# COMPITO DA SVOLGERE
Rispondi a queste domande sul brano da leggere:
1. In quale località della Liberia si trovava il lebbrosario dove è andato fratel Sandro?
2. In che anno fratel Sandro è arrivato in Tanzania?
3. Per quale raggio di chilometri vende oggi medicine?

# BRANO DA LEGGERE

────────

Passato l’anno mi sono fatto avanti per chiedere di ripartire, ma Gioda mi ha chiesto: “Perché? Non ti trovi bene?”. Poi ha tirato fuori gli Atti degli apostoli… sai com’è Gioda… Alla fine sono stato cinque anni. Fino al 2006».
Liberia
Quando finalmente fratel Sandro è tornato in Africa, non è tornato in Kenya, ma è andato in Liberia, paese appena uscito da 14 anni di guerra civile. «Padre Stefano Camerlengo mi ha proposto di andare nel lebbrosario di Ganta, sul confine con la Guinea Conakry, per aiutare le suore della Consolata.
Se dovessi dire dove mi sono trovato meglio in missione, risponderei a Morijo tra i Samburu e a Ganta tra i lebbrosi. Tra i due, comunque, sceglierei la Liberia. Mi occupavo della manutenzione del lebbrosario, ma tutti i giorni facevo il giro dei malati. Con loro mi sono trovato bene. Subito dopo la guerra erano una quarantina, dopo un po’ sono arrivati a 250. In Liberia quell’ospedale era un punto di riferimento. Venivano anche dalla capitale.
Tra i lebbrosi mi sentivo voluto bene. Quando ho detto che sarei andato via, volevano costruirmi una casetta per quando sarei tornato a trovarli».
In Tanzania
In Liberia, fratel Sandro si era abituato a stare da solo. «Quando sono venuti a dirmi che dovevo tornare in comunità, ho detto: “Guardate che ho 60 anni, mio fratello, che è più giovane di me, è andato in pensione quest’anno, non pensate che possa fare chissà che cosa”. Mi hanno risposto: “Va bene, per la tua pensione vai in Tanzania”».
Arrivato nel 2009, fratel Sandro ha fatto due anni e mezzo in procura a Dar es Salaam, dove ha conosciuto Neema e padre Filippo, e poi quattro anni nella casa regionale di Iringa, come segretario del consiglio regionale.
«Durante la conferenza regionale del 2015, padre Sandro Nava ha parlato di una farmacia a Iringa iniziata da padre Salvador Del Molino, e ha chiesto a me di occuparmene. L’idea era questa: fare una farmacia per vendere i medicinali alle missioni, ai dispensari e alla gente a prezzi accessibili. Si trattava di fare un magazzino per vendere all’ingrosso. Ho iniziato, e ora vendo medicine per un raggio di 200 km».
Quando diventi prete?
Se c’è una cosa su cui fratel Sandro torna volentieri nelle due ore che stiamo insieme, è la specificità della sua vocazione.
«Io non sono un sacerdote. Sono missionario della Consolata, ma sono un fratello.

────────

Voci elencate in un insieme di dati
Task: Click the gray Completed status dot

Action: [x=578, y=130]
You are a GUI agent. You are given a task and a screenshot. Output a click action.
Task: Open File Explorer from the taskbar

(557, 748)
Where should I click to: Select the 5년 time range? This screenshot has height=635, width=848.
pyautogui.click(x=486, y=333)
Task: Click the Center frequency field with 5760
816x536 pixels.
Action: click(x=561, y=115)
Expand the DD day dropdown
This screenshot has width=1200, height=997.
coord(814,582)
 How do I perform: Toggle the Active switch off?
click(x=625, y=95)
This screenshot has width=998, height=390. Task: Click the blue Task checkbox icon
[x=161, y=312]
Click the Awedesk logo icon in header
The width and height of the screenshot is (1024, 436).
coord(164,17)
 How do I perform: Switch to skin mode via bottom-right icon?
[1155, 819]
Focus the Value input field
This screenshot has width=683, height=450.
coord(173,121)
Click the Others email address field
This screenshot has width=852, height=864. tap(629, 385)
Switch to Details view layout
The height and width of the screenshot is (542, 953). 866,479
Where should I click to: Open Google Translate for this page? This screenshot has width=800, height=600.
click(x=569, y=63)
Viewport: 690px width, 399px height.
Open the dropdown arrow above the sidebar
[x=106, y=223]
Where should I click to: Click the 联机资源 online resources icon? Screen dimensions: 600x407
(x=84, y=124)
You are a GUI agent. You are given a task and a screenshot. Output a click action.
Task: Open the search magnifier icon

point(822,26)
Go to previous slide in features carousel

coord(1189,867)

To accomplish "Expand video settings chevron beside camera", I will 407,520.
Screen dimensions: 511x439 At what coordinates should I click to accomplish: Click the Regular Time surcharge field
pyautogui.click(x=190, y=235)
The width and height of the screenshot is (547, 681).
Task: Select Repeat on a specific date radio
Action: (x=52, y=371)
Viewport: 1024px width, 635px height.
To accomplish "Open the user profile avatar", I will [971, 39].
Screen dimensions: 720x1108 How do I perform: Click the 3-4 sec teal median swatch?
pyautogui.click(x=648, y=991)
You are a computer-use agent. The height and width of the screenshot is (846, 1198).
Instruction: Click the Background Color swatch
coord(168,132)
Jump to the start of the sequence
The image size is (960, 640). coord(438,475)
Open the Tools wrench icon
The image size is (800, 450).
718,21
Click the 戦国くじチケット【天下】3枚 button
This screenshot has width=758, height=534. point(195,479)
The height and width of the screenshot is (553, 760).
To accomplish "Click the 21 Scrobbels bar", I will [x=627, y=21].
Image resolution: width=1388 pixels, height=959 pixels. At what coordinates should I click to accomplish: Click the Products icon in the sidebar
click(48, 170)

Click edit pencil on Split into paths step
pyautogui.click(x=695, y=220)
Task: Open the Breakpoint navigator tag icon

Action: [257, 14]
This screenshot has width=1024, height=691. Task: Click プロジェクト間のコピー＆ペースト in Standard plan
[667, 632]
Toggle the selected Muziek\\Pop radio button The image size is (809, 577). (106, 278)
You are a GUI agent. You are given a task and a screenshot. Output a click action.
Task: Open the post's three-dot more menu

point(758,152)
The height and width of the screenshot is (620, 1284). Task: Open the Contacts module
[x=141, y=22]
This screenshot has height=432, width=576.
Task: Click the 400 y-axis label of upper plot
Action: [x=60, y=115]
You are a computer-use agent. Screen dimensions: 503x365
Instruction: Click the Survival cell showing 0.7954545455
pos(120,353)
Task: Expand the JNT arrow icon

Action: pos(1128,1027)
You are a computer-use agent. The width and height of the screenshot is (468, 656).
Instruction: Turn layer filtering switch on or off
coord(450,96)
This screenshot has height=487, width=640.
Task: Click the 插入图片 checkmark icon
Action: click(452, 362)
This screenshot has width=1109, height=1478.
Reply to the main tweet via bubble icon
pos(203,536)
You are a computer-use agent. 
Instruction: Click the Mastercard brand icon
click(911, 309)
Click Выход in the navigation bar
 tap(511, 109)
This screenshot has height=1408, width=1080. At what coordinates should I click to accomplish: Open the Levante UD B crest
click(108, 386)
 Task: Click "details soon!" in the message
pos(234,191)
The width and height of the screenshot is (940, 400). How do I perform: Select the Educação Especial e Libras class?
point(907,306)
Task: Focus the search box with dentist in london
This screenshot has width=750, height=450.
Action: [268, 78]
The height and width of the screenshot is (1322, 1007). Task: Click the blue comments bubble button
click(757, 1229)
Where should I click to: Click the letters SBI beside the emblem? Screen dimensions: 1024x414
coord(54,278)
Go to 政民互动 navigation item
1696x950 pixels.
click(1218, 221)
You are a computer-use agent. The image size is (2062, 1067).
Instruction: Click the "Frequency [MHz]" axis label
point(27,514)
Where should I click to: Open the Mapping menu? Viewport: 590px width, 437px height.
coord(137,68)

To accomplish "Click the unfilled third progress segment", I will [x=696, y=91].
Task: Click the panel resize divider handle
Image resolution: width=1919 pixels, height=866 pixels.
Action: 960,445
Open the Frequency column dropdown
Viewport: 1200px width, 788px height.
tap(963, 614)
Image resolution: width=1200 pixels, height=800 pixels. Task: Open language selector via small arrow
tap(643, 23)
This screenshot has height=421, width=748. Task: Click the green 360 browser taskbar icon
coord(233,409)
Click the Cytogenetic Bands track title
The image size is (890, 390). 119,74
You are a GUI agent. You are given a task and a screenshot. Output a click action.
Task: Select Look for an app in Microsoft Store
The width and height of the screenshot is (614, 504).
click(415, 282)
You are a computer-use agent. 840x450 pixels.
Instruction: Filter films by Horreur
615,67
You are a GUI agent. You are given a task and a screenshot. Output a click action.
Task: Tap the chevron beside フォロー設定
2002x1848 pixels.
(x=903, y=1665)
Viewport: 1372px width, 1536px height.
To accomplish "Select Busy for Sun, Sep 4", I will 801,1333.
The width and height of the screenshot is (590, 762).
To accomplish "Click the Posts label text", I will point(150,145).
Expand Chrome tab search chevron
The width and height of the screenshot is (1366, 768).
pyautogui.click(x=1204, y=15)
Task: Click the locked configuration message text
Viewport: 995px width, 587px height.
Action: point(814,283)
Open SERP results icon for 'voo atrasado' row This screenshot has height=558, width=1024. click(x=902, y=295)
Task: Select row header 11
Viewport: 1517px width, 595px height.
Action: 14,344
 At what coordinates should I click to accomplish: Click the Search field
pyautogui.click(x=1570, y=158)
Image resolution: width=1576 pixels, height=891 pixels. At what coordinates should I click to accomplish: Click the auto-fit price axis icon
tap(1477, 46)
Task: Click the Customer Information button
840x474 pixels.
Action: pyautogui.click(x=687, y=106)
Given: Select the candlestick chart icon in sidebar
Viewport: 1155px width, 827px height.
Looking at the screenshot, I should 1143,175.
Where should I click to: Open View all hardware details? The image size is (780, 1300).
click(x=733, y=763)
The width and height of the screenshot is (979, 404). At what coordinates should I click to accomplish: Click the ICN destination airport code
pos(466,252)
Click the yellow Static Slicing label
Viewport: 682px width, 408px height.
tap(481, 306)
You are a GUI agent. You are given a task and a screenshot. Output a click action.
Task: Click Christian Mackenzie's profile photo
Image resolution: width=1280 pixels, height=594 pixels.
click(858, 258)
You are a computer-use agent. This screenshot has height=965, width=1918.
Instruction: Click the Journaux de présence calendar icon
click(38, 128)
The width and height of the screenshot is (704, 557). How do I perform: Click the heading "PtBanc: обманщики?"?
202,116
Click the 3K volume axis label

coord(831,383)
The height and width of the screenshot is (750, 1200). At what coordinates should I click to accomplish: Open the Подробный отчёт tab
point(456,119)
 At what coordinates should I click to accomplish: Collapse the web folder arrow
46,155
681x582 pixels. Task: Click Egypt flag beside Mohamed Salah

────────

# RISPOSTA SCRITTA
1. A Ganta.
2. Nel 2009.
3. Per un raggio di 200 km.